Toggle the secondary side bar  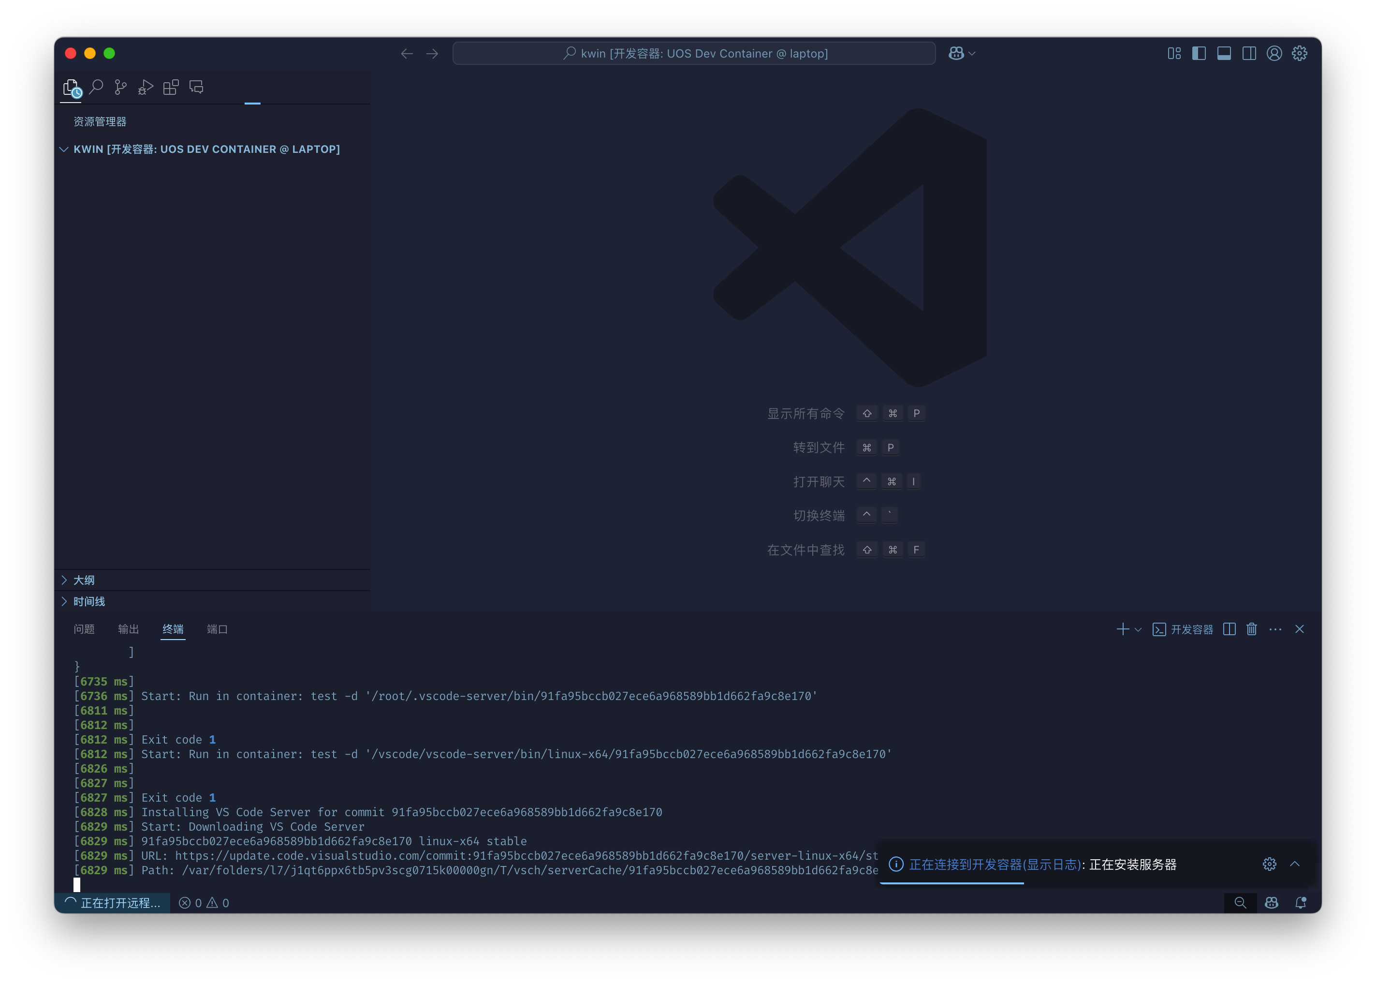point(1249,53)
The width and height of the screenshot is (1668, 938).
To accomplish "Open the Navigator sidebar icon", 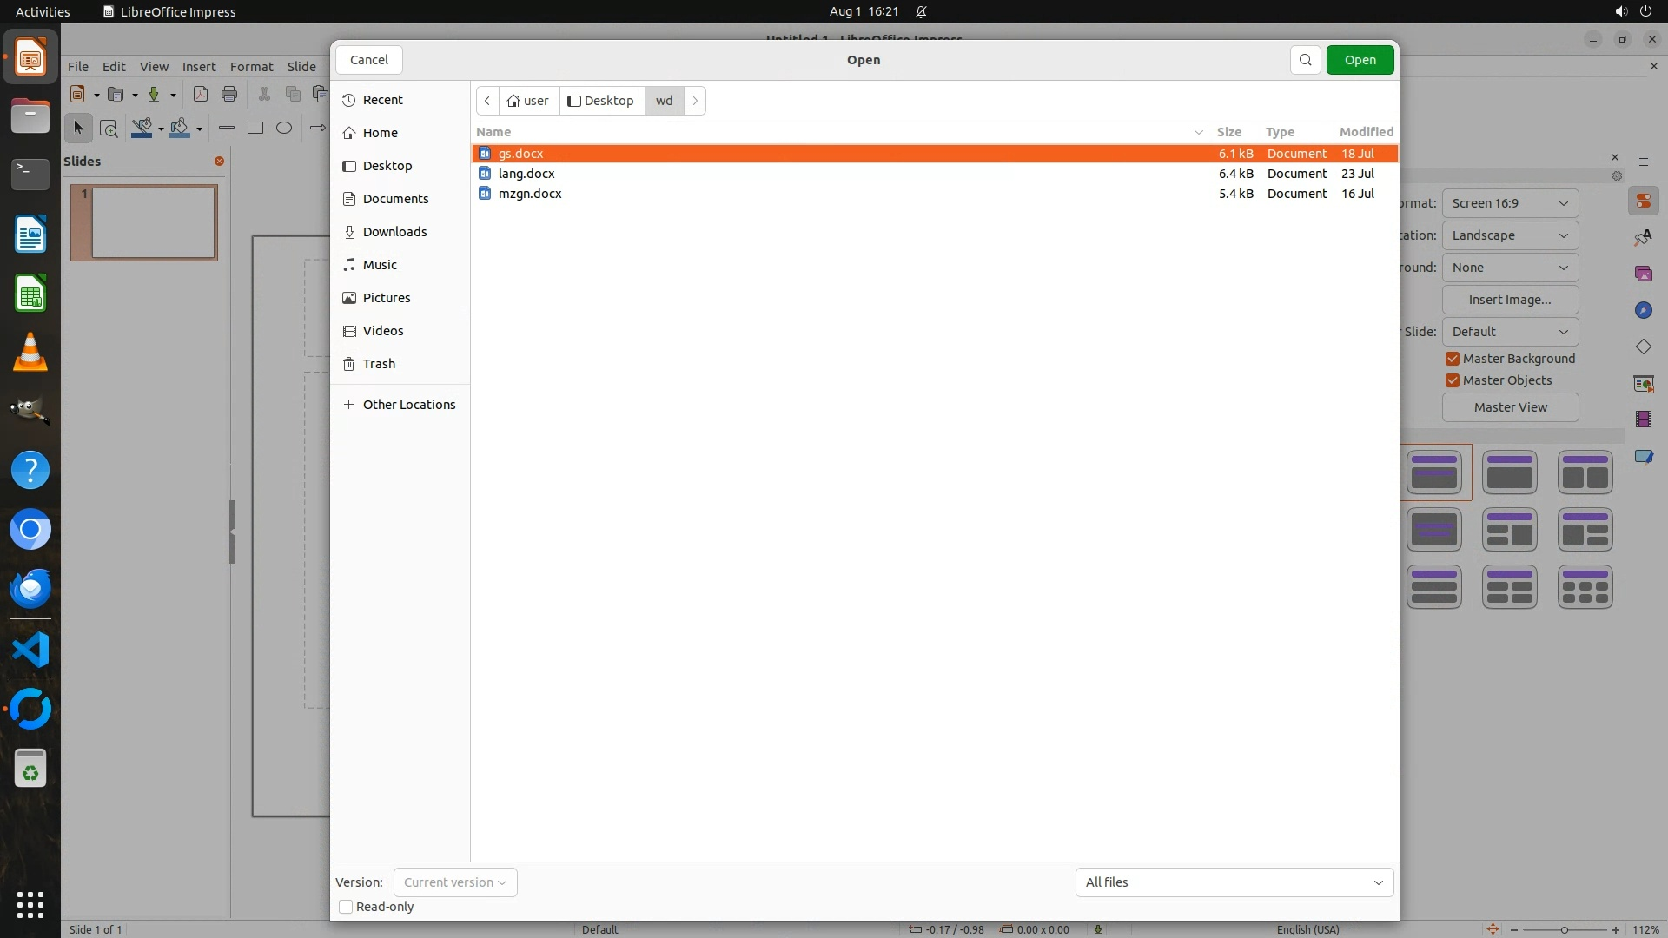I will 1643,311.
...
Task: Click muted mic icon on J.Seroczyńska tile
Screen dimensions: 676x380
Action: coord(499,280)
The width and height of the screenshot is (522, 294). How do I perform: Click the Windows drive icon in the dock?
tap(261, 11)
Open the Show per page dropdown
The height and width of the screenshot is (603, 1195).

ACTIVITY:
Please output exactly the lines between the one holding "Task: Click muted" and the one holding "The height and" in the records above, inclusive, and nothing more.

EXERCISE ANSWER:
Task: Click muted mic icon on J.Seroczyńska tile
Screen dimensions: 676x380
Action: coord(499,280)
The width and height of the screenshot is (522, 294). How do I perform: Click the Windows drive icon in the dock?
tap(261, 11)
Open the Show per page dropdown
The height and width of the screenshot is (603, 1195).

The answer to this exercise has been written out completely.